> **Study questions**
A. Please return the passage of the electronic stethoscope text between "CONCEPTS AND CRITERIA" and "out different ideas.", inclusive.
B. In the electronic stethoscope text, what kind of board does the build have to fit on?
C. Write what comes next in the electronic stethoscope text, picking up after its final line.
START Given text
We wanted to try building an electronic version. The main reason was curiosity, to see if we even could. There are a range of challenges in doing so, and we wanted to explore them. The other reason is to begin a quest to do things traditional stethoscopes cannot, like add frequency filtering or variable gain. Finally, we want to explore different input devices, like an electret microphone and a piezo device, or maybe even a coil cartridge. Here at the beginning of the project, we don't know if we'll get to all of those things this month, but we'll make a start. This project will definitely be multi-part. We won't bring them to you one after the other necessarily, because it may get boring and we anticipate some development time and in the current climate, long waits on parts! Instead, they'll probably be here and there. For now, let's get into it!
CONCEPTS AND CRITERIA
We established some criteria for our initial build, and we'll revisit these as we explore. We decided:
- No hard-to-get parts, which mainly means parts available over retail counters and nothing from wholesalers or commercial/trade suppliers.
- The build has to fit on one solder breadboard, the 400-hole type that mimics regular non-solder prototyping breadboards.
- We can't get too bogged down in perfect amplifier design, because other parts of the system will be far from perfect anyway.
- The sensor element needs to be versatile so we can change out different ideas.
END Given text
START Provided records
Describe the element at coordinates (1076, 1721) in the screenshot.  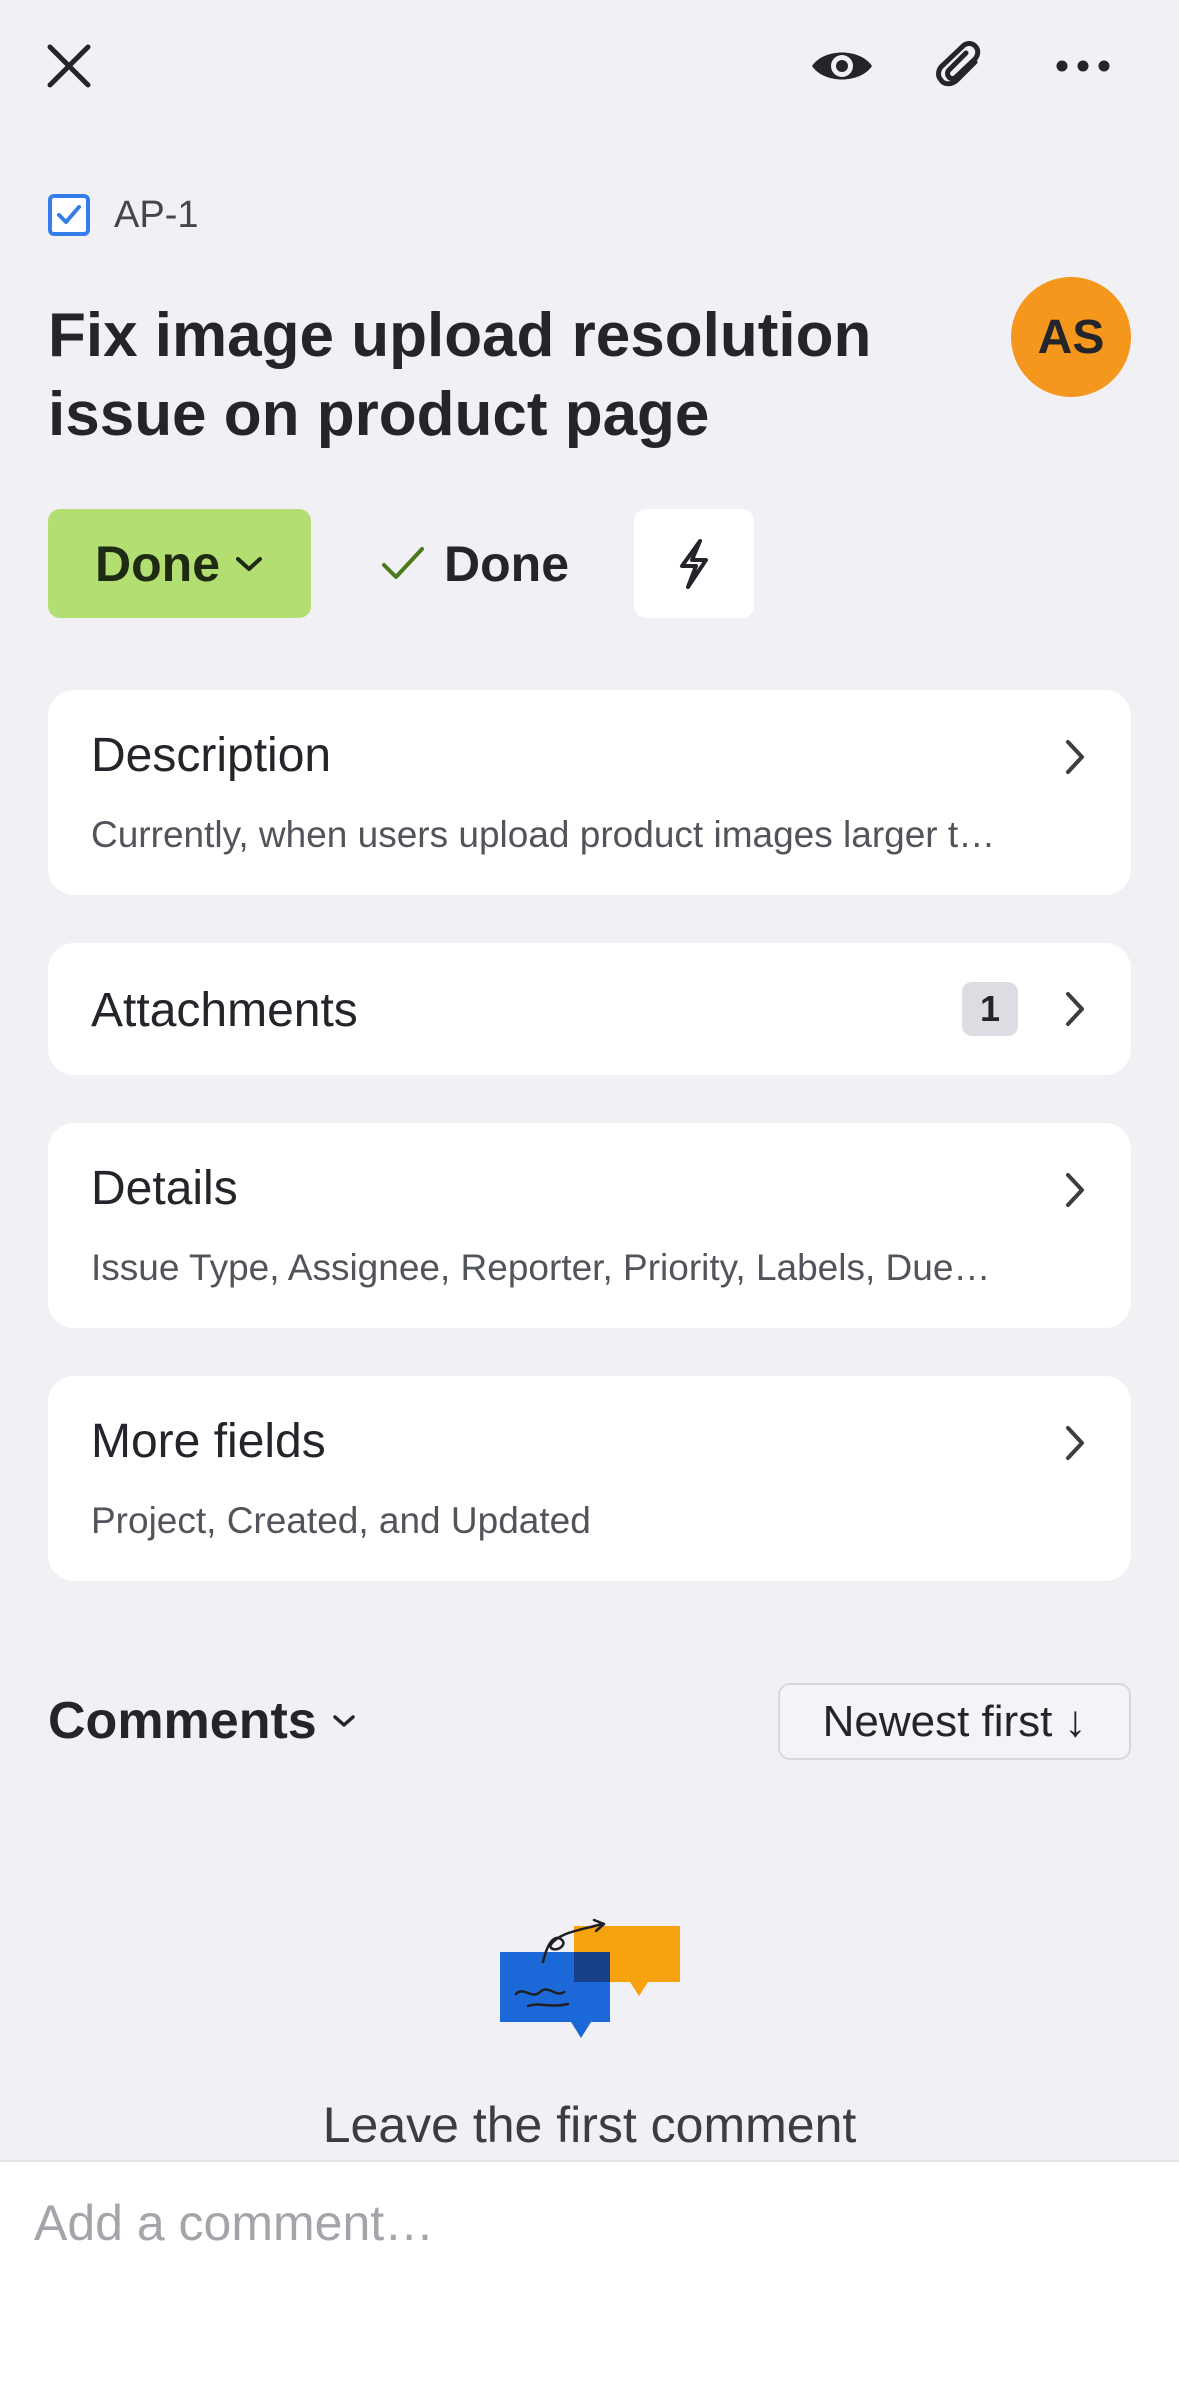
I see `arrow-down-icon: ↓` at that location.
END Provided records
START Provided records
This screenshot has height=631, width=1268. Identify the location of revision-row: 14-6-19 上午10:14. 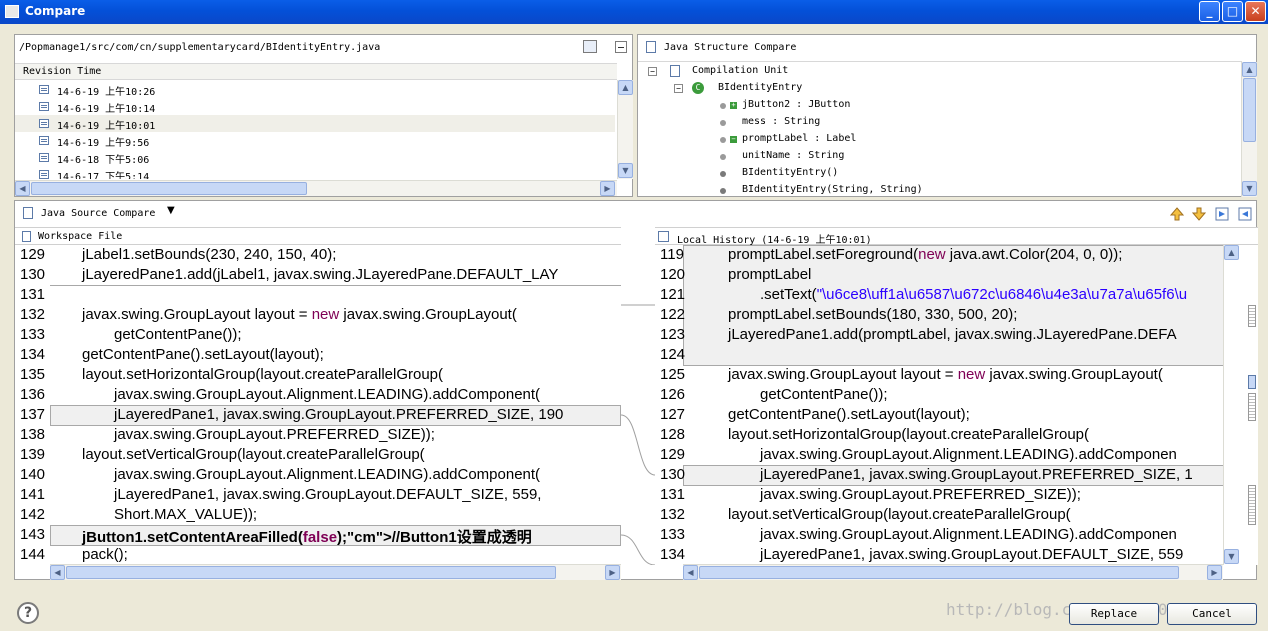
END Provided records
> **Answers in order**
A.
CONCEPTS AND CRITERIA
We established some criteria for our initial build, and we'll revisit these as we explore. We decided:
- No hard-to-get parts, which mainly means parts available over retail counters and nothing from wholesalers or commercial/trade suppliers.
- The build has to fit on one solder breadboard, the 400-hole type that mimics regular non-solder prototyping breadboards.
- We can't get too bogged down in perfect amplifier design, because other parts of the system will be far from perfect anyway.
- The sensor element needs to be versatile so we can change out different ideas.

B. One 400-hole solder breadboard, the type that mimics regular non-solder prototyping breadboards.

C.
- 3D printing is for the sensor housing but it would be better if we used pre-made or recycled parts.
- It needs to be battery powered for portability, and ideally, 5V powered so USB power banks can be used.
The concept was to have an electret microphone in some sort of housing that would shield it from background noise and isolate what we wanted to listen to. This would feed into a preamplifier to make the electret output into a usable
signal, then into another amplifier to boost it enough to use headphones. The second amplifier needed to be gain-adjustable so the volume could be increased. The filters are probably going to have to wait, because they won’t fit on a board, but that's ok. It's worth exploring the basics of the concept to see if it will even work before we go designing filters!
THE ELECTRET MICROPHONE
Electret microphones are, relatively at least, cheap, easy to use, reasonably effective, and readily available. We chose to base our first design on one for those reasons. They are also called condenser microphones, and that gives a bit of a hint as to how they work. They are, in a complicated and not-quite way, capacitors. It is an electrostatic device, but whereas normal electrostatic devices need a polarised power supply to charge two electrodes or surfaces with opposite charges, the electret has a charge built in. The term comes from 'electric' and 'magnet', and it is a lot like the electrostatic version of a permanent magnet. In modern times, this usually means forcing excess charge into a good insulator such as PTFE, while the material is still solid, with corona discharge or a form of particle accelerator. Historically, they were made by melting the dielectric and letting it solidify within a strong electrostatic field. This diagram is of an electret microphone.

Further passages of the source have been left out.